# EXERCISE REQUIREMENTS
[a] Answer these questions from the milling day thread:
(i) How many board feet of quarter sawn red oak were milled in the first post?
(ii) Where is IronAir located?
(iii) About how much milled lumber does the last post say is on hand?
[b] Quote the milling day thread from "In the midlands" to "of milled lumber.".
[c] Summarize the milling day thread in two sentences.

# TEXT SECTION
....
# Milling Day



## IronAir (Dec 24, 2020)

Milled another 1,400 board feet of rough sawn today. 1,200 of which was quarter sawn red oak, and the balance 8/4 white oak and a bit of 8/4 yellow pine.


















































Sent from my iPhone using Tapatalk


----------



## B Coll (Nov 2, 2019)

IronAir said:


> Milled another 1,400 board feet of rough sawn today. 1,200 of which was quarter sawn red oak, and the balance 8/4 white oak and a bit of 8/4 yellow pine.
> 
> 
> 
> ...


Where are you located?


----------



## Chinook3 (May 2, 2020)

Looks like fun!!!!!

Chinook3


----------



## IronAir (Dec 24, 2020)

B Coll said:


> Where are you located?


In the midlands of South Carolina.


----------



## IronAir (Dec 24, 2020)

The 2nd milling day of 2021 is in the books. Added 1,100 board feet of 5/4 red oak, and 200 board feet of 8/4 white oak to the stores. Currently sitting on approximately 5,000 board feet of milled lumber.
....
# SUPPLIED RECORDS
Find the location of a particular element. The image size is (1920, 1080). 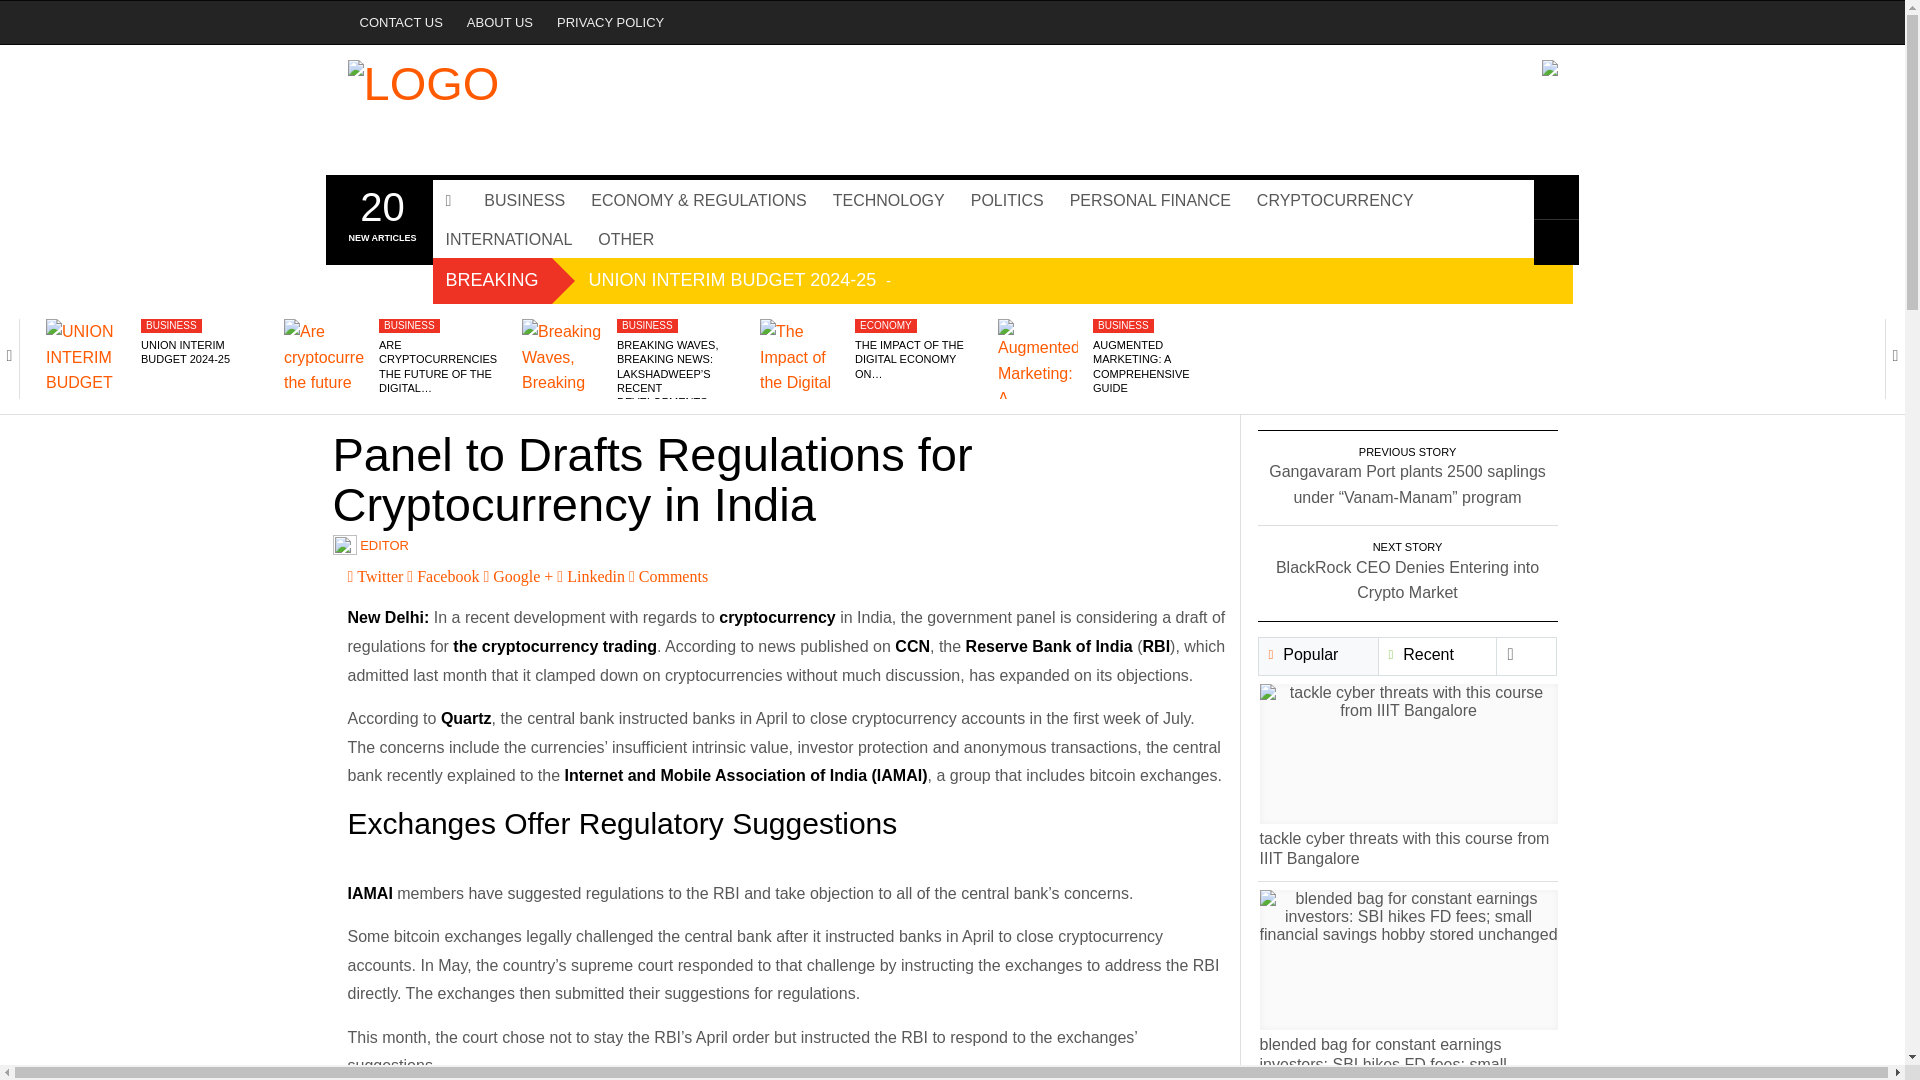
....
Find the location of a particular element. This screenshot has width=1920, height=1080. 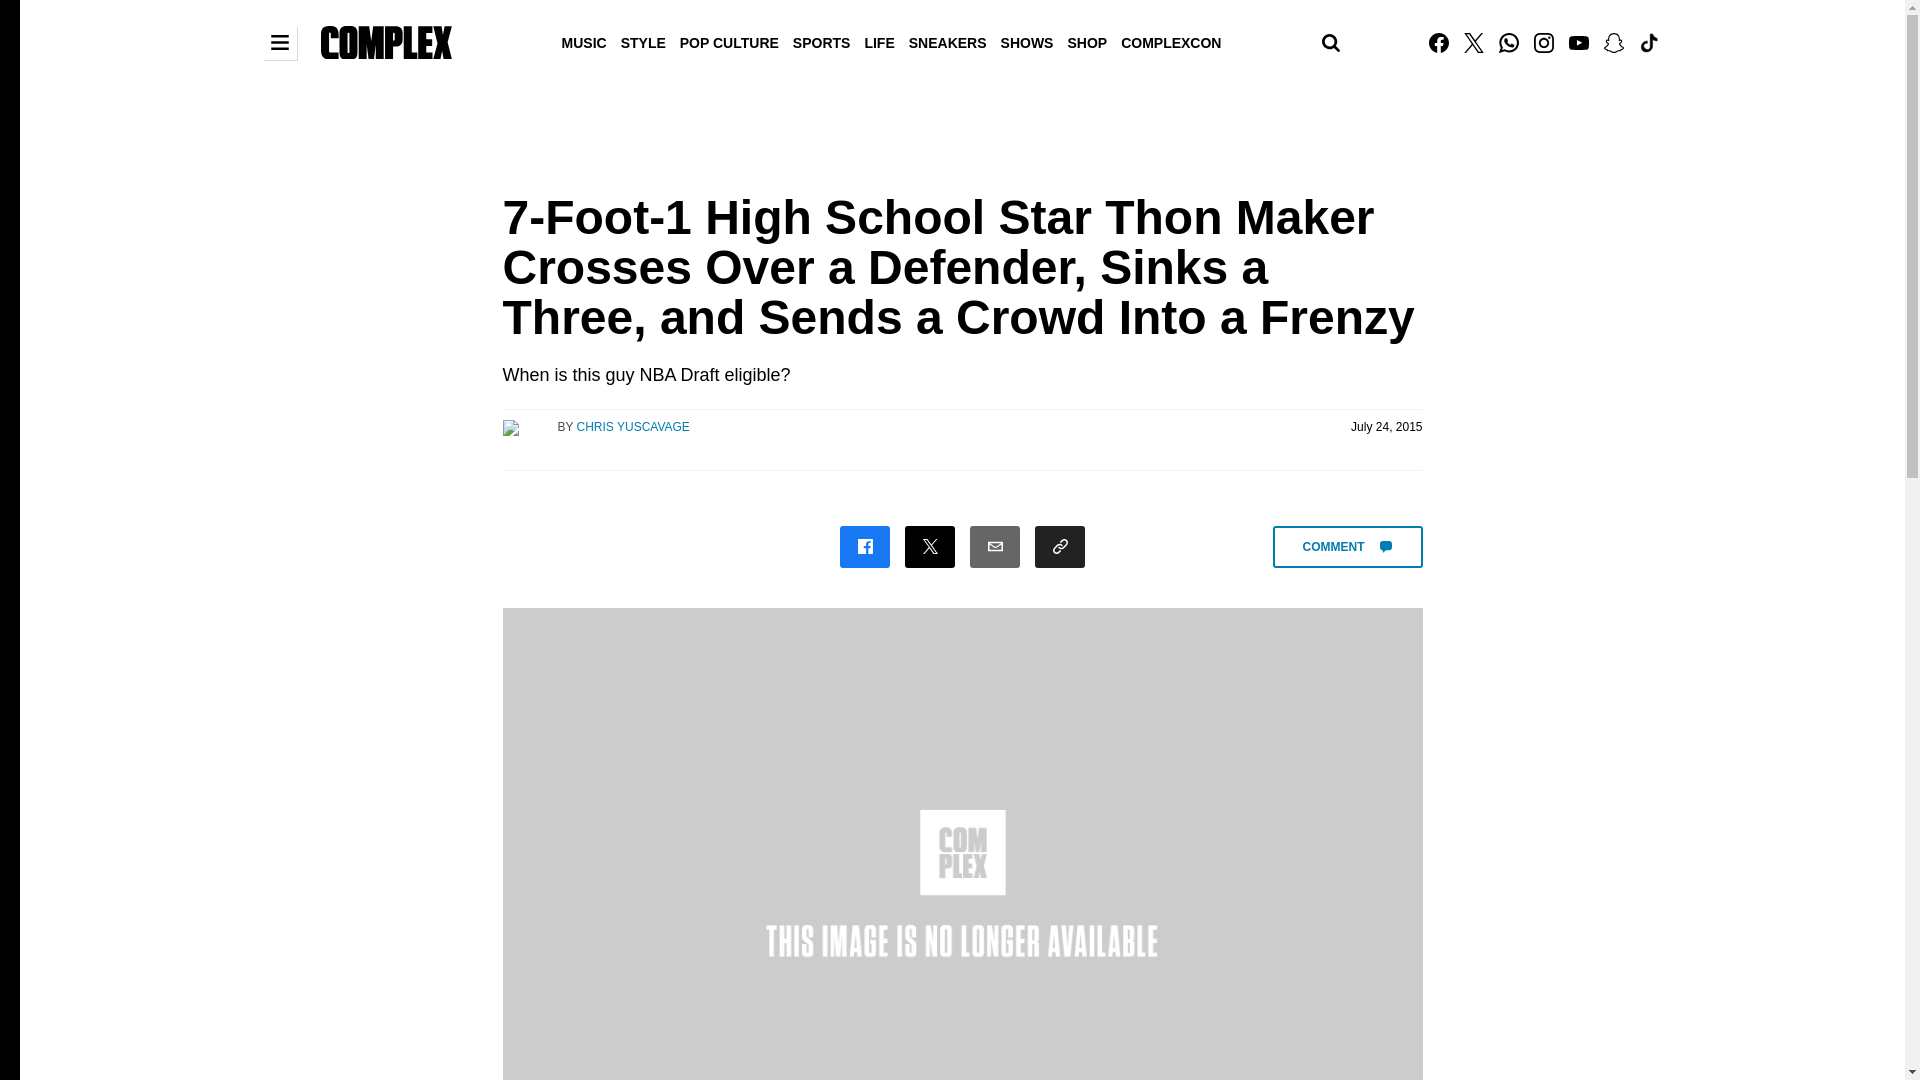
....
# EXERCISE RESULTS
[a]
(i) 1,200 board feet
(ii) In the midlands of South Carolina
(iii) Approximately 5,000 board feet

[b]
In the midlands of South Carolina.


----------



## IronAir (Dec 24, 2020)

The 2nd milling day of 2021 is in the books. Added 1,100 board feet of 5/4 red oak, and 200 board feet of 8/4 white oak to the stores. Currently sitting on approximately 5,000 board feet of milled lumber.

[c] IronAir reports milling 1,400 board feet of rough sawn lumber, mostly quarter sawn red oak with some 8/4 white oak and 8/4 yellow pine, and says the work takes place in the midlands of South Carolina. A later post describes the second milling day of 2021, which added 1,100 board feet of 5/4 red oak and 200 board feet of 8/4 white oak, and puts the current stock at approximately 5,000 board feet of milled lumber.